Landan Giddy, Graur Dan
Department of Biology & Biochemistry, University of Houston, Houston, TX 77204, USA.
Pac Symp Biocomput. 2008:15-24.
The question of multiple sequence alignment quality has received much attention from developers of alignment methods. Less forthcoming, however, are practical measures for quantifying alignment reliability in real life settings. Here, we present a method to identify and quantify uncertainties in multiple sequence alignments. The proposed method is based upon the observation that under any objective function or evolutionary model, some portions of reconstructed alignments are uniquely optimal, while other parts constitute an arbitrary choice from a set of co-optimal alternatives. The co-optimal portions of reconstructed alignments are, thus, at most half as reliable as the uniquely optimal portions. For pairwise alignments, this irreducible uncertainty can be quantified by the comparison of the high-road and low-road alignments, which form the cooptimality envelope for the two sequences. We extend this approach for the case of progressive multiple sequence alignment by forming a large set of equally likely co-optimal alignments that bracket the co-optimality space. This set can, then, be used to derive a series of local reliability measures for any candidate alignment. The resulting reliability measures can be used as predictors and classifiers of alignment errors. We report a simulation study that demonstrates the superior power of the proposed local reliability measures.

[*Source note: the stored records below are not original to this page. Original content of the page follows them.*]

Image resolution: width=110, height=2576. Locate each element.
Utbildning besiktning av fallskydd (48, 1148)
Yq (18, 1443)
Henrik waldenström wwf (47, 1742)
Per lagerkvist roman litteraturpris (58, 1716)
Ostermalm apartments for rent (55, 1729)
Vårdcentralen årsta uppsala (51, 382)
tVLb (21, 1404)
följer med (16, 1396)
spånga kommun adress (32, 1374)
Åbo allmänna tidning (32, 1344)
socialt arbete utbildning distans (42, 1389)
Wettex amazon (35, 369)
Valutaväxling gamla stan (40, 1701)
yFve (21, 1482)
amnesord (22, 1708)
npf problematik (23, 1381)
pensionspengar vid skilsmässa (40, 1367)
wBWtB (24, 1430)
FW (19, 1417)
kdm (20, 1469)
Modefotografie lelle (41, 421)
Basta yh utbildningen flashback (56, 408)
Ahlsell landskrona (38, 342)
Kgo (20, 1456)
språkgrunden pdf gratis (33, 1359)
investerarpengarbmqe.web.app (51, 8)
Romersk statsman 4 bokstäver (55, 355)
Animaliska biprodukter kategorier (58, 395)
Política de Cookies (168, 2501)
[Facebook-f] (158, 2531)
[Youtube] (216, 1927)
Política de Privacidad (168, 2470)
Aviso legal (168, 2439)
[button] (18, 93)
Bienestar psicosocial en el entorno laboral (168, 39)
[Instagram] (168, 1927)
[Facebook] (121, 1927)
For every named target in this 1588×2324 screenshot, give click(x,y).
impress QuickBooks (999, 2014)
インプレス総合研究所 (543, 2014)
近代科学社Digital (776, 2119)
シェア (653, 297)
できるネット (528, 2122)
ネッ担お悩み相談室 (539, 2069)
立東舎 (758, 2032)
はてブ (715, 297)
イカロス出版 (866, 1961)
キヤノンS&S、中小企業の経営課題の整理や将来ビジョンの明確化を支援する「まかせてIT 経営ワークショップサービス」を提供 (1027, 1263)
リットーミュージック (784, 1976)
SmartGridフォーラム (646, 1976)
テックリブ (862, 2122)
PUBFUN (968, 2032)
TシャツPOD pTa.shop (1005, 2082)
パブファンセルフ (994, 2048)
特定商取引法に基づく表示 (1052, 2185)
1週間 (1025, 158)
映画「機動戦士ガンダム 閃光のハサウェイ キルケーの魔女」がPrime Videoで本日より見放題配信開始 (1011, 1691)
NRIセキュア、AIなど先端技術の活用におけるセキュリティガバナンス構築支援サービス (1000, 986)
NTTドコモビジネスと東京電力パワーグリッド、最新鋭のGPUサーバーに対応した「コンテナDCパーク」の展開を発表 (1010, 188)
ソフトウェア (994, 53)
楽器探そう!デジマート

多重序列比对质量的问题已经受到比对方法开发者的广泛关注。然而,在实际应用中,量化比对可靠性的实用方法却鲜有出现。在此,我们提出一种方法来识别和量化多重序列比对中的不确定性。该方法基于这样的观察:在任何目标函数或进化模型下,重建比对的某些部分是唯一最优的,而其他部分则是从一组共同最优的替代方案中任意选择的。因此,重建比对中共同最优部分的可靠性至多是唯一最优部分的一半。对于双序列比对,这种不可减少的不确定性可以通过比较高路比对和低路比对来量化,这两者构成了两个序列的共同最优包络。我们通过形成一组围绕共同最优空间的等可能共同最优比对,将这种方法扩展到渐进多重序列比对的情况。然后,这个集合可用于为任何候选比对推导一系列局部可靠性度量。所得的可靠性度量可作为比对错误的预测器和分类器。我们报告了一项模拟研究,该研究证明了所提出的局部可靠性度量的卓越能力。